Extra werk voor personeel
“Pas op, we zijn dankbaar voor alle bruikbare goederen die we ontvangen. Maar voor het hergebruik willen we alleen goederen die nog in behoorlijke staat zijn. Het sluikstorten bezorgt ons personeel extra werk. We moeten het niet alleen allemaal sorteren, maar ook de slechte stukken moeten we dan maar zelf zien te verwijderen. Er zit ook degelijk gerief tussen, dat we natuurlijk wel houden.”

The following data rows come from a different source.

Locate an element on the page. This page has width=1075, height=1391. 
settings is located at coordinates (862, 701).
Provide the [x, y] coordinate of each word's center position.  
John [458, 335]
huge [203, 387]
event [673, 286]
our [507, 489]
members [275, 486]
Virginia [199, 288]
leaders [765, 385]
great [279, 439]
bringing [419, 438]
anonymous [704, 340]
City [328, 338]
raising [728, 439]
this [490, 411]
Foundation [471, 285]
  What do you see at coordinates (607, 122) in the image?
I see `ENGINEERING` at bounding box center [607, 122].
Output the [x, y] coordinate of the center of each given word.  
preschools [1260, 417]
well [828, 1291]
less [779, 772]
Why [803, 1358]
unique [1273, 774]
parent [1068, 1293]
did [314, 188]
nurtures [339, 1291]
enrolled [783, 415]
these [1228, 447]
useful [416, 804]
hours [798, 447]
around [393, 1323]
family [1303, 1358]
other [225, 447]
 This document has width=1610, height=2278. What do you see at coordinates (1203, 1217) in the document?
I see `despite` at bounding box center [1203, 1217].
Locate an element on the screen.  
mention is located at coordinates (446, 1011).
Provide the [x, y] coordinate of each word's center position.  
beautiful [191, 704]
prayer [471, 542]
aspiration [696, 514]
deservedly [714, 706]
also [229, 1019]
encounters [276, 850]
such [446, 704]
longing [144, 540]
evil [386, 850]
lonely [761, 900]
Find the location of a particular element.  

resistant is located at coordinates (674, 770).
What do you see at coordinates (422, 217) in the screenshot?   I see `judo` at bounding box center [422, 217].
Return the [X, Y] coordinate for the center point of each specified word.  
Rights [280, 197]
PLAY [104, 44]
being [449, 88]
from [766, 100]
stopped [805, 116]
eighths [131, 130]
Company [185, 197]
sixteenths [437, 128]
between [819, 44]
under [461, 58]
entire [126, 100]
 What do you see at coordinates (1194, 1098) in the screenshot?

Kringloopwinkels zijn vanaf de jaren tachtig ontstaan om de afvalstroom van vaak nog goede zaken te beperken en hergebruik te bevorderen. “Het hergebruik is de meest hoogwaardige vorm van afvalverwerking. Men weet dat we de Kringwinkels de goederen aan huis komen ophalen. In ons centrum worden ze daarna gesorteerd, gecontroleerd, desnoods wat gerepareerd en schoongemaakt. Daarna worden ze in onze winkel te koop aangeboden.”
“Wie met ons contact neemt, kan rekenen op die service. Het is dan ook jammer dat personen van de situatie gebruik maken om afgedankte – en vooral niet bruikbare – goederen zomaar aan de ingang te zetten. We doen dan ook een oproep om ons te bellen of minstens de goederen tijdens onze openingsuren af te leveren”, zegt bedrijfsleider Luc Maertens. De politie inschakelen ligt moeilijk. “Het sluikstorten speelt zich niet op het openbaar domein, maar op privéterrein af. Er bestaan natuurlijk mogelijkheden om zulke vormen van overlast tegen te gaan. Maar beveiliging kost natuurlijk geld. We onderzoeken verschillende pistes.”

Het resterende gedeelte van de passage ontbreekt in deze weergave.